Case likens Aon’s commitment to innovation to the way in which a manufacturing company might have a research and development (R&D) department with its own budget. “We have to be a R&D factory, only concerned with risk—how we help clients understand risk, measure risk and ultimately mitigate it. But everything we do must also be based on delivering tangible outcomes for clients.”

Despite the challenges clients face, Case sees opportunities. “The world of risk is getting bigger and more complex all the time,” he says. “But that means the scope we have to help our clients is growing as well. I believe there is a real opportunity there. The same is true on the reinsurance side of the business. Our insurers want to find ways of growing profitably and we are there to help them do that.”

He says part of the challenge is the varying levels of growing sophistication among clients. All companies are different, he notes, but most are very open to a dialogue in which they are prepared to discuss a wide range of issues. “That has changed compared with 15 years ago,” he says. “The door is very much open now and they are willing to discuss a wide set of solutions.

“At Aon we have made significant investments in our global network, our broking capability, and in our ability to attract, develop and retain the best talent with one goal in mind—clients.”

LONDON RULES

In an increasingly global and interconnected world, it might seem strange that a truly worldwide company would switch its headquarters from one international business hub to another.

But this is exactly what Aon did two years ago when it moved its headquarters from Chicago, its home since the company’s formation in its current form in 1987, to London.

Case says the fact that Aon is a truly global company is part of the reason for the change, combined with the fact that he regards London as the international capital of insurance and risk transfer—in no small part because of the location of the Lloyd’s Market in the UK’s capital.

“Our clients are clearly global and when you think about that, there were two natural cities perfect for a firm that wants to sit at the heart of the global insurance market,” he says. “They were New York and London. The big advantage London had was the existence of Lloyd’s.

“It is a unique institution that offers unique business opportunities for us. We are the largest provider of business to the market and its most significant business partner in its 325-year history. That made London the perfect choice for us to enable us to be closer to our clients and at the centre of our market.”

Case says the response from the market to the move has been very positive, with even US clients understanding the firm’s shift of emphasis. While he agrees that the firm’s brand is global, he maintains that its offering must be local and “more insurance connections happen to take place in London than anywhere else in the world”.
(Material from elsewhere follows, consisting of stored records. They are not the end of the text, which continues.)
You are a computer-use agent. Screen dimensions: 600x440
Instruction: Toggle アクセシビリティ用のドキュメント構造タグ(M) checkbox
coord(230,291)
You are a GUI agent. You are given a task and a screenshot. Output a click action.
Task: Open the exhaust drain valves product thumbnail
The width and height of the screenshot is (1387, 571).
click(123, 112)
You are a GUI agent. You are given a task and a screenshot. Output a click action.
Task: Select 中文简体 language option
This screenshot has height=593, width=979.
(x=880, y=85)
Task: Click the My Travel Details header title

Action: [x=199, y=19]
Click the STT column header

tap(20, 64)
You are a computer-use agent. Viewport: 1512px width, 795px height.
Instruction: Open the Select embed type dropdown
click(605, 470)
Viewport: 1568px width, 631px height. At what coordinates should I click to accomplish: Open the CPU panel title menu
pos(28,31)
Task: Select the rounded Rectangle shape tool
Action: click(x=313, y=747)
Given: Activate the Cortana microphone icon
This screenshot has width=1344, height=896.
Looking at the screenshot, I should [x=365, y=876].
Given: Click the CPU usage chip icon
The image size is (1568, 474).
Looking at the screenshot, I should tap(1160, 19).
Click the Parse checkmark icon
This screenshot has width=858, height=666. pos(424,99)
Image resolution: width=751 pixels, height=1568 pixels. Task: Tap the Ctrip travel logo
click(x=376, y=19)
“There is no doubt in the mind of Aon—and those of our clients—that Lloyd’s and London is the epicentre of the global risk management industry,” he says. “Lloyd’s and the London Market are more important than ever with a resilience and strength that comes from its deep history, its unparalleled level of expertise, and the connectivity that exists between brokers, underwriters and clients.

“London simply has no equal as a city when it comes to the highest concentration of insurance market partners.”